_Stored data_.
########

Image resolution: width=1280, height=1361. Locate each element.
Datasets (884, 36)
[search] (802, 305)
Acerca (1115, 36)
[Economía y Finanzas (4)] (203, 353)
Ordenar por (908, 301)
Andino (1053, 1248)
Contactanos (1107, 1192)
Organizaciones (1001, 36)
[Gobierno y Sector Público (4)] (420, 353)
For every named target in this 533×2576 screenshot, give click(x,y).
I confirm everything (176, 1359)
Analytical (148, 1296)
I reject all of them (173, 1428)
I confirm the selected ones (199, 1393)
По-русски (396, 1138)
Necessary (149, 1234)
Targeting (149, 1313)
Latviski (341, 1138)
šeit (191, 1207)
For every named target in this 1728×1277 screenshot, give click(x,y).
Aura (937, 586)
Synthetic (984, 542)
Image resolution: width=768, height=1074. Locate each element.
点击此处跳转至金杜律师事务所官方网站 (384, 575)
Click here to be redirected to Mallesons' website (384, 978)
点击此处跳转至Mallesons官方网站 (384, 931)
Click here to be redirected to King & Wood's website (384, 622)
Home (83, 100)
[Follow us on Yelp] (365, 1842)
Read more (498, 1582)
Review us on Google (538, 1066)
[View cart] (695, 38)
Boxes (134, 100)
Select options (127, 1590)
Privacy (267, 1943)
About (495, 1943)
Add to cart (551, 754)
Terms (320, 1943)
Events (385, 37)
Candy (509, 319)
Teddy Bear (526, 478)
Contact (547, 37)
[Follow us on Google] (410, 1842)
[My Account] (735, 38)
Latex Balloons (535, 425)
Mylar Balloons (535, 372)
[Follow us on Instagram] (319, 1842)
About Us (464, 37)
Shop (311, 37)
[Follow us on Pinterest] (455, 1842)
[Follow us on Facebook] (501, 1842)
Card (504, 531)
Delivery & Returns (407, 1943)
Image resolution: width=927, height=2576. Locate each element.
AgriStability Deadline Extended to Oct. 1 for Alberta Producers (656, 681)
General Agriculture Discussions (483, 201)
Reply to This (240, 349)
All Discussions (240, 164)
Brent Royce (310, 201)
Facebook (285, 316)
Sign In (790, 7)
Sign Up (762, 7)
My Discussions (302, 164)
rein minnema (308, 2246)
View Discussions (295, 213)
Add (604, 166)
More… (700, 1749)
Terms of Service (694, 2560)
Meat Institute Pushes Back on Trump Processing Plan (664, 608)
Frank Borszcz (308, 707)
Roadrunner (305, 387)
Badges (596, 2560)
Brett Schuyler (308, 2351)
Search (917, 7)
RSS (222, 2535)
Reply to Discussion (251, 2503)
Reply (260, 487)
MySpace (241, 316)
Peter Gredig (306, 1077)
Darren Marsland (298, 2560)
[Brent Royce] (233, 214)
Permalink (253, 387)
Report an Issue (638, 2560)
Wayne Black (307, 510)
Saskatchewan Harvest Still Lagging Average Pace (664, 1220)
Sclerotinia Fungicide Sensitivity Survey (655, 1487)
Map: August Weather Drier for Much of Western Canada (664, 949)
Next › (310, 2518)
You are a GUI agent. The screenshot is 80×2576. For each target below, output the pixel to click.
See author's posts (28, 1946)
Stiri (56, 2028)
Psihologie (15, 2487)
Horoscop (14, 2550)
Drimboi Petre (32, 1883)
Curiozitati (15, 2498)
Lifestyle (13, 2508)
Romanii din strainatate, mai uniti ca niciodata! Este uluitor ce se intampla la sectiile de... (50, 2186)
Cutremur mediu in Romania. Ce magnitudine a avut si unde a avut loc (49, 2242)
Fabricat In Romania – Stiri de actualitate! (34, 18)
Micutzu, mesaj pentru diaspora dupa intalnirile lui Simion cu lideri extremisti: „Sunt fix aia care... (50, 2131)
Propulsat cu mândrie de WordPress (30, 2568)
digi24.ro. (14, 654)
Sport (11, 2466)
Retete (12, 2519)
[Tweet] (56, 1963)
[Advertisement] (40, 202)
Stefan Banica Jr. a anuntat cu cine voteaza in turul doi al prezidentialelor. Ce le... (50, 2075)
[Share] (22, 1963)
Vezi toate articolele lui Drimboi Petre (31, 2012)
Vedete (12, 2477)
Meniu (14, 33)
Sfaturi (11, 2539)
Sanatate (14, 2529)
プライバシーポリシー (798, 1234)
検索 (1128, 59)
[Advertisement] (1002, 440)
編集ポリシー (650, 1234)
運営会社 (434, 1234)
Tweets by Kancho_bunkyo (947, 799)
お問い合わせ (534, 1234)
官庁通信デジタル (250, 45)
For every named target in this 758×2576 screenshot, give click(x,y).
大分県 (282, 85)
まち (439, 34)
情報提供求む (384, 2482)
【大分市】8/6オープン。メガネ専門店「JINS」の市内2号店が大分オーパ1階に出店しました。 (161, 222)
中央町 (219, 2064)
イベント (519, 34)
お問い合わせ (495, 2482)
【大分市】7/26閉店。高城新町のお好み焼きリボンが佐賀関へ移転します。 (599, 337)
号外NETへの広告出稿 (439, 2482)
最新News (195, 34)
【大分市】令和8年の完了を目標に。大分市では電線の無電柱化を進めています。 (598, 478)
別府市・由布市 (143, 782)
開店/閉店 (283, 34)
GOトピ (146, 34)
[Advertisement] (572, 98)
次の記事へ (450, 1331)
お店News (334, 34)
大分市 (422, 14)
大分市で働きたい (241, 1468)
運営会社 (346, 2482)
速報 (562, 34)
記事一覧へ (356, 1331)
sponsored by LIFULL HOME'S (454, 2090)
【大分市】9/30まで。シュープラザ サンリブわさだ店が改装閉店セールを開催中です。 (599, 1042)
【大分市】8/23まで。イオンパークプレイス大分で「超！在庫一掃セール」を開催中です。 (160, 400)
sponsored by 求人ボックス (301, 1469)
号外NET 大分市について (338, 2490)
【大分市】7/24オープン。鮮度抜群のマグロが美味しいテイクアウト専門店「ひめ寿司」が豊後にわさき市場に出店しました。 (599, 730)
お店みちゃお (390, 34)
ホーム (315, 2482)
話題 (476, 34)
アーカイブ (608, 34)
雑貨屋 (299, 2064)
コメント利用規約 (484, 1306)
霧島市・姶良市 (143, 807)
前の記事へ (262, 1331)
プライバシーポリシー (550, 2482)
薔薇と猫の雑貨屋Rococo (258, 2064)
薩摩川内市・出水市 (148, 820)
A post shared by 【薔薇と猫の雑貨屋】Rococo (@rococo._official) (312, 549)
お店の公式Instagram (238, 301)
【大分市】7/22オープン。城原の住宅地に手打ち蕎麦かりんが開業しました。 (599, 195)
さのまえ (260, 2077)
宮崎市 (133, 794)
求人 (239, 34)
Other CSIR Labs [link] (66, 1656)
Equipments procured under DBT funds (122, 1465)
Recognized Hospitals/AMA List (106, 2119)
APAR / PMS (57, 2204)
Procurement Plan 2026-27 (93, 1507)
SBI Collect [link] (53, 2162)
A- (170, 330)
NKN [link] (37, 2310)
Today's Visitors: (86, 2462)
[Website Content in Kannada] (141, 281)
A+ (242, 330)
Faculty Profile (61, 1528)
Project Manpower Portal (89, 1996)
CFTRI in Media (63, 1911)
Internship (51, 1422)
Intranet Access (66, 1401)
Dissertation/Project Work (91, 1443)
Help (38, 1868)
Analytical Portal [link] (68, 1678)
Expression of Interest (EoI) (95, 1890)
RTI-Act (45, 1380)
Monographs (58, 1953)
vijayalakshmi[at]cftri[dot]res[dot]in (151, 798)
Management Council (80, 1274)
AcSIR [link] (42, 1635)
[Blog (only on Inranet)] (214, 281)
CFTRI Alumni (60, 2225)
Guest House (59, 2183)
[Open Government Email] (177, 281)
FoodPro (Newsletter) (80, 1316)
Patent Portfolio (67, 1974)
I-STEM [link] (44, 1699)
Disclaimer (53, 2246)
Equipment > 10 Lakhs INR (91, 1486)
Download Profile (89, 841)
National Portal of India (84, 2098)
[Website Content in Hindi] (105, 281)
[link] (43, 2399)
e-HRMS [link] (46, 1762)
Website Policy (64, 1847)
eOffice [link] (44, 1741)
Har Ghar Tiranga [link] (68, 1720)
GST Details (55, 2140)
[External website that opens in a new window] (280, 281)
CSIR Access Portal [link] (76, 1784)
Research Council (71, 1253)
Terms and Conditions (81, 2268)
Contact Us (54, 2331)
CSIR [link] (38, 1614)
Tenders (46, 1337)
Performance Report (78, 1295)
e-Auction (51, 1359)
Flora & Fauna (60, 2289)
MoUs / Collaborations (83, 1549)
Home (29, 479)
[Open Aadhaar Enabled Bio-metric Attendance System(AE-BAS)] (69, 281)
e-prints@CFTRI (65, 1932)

########

The required answer is the exact run of lines above starting at the line with "All Discussions (240, 164)" and ending at the line with "Map: August Weather", with both ends present.

_RESULT OF THE TASK_.
All Discussions (240, 164)
Brent Royce (310, 201)
Facebook (285, 316)
Sign In (790, 7)
Sign Up (762, 7)
My Discussions (302, 164)
rein minnema (308, 2246)
View Discussions (295, 213)
Add (604, 166)
More… (700, 1749)
Terms of Service (694, 2560)
Meat Institute Pushes Back on Trump Processing Plan (664, 608)
Frank Borszcz (308, 707)
Roadrunner (305, 387)
Badges (596, 2560)
Brett Schuyler (308, 2351)
Search (917, 7)
RSS (222, 2535)
Reply to Discussion (251, 2503)
Reply (260, 487)
MySpace (241, 316)
Peter Gredig (306, 1077)
Darren Marsland (298, 2560)
[Brent Royce] (233, 214)
Permalink (253, 387)
Report an Issue (638, 2560)
Wayne Black (307, 510)
Saskatchewan Harvest Still Lagging Average Pace (664, 1220)
Sclerotinia Fungicide Sensitivity Survey (655, 1487)
Map: August Weather Drier for Much of Western Canada (664, 949)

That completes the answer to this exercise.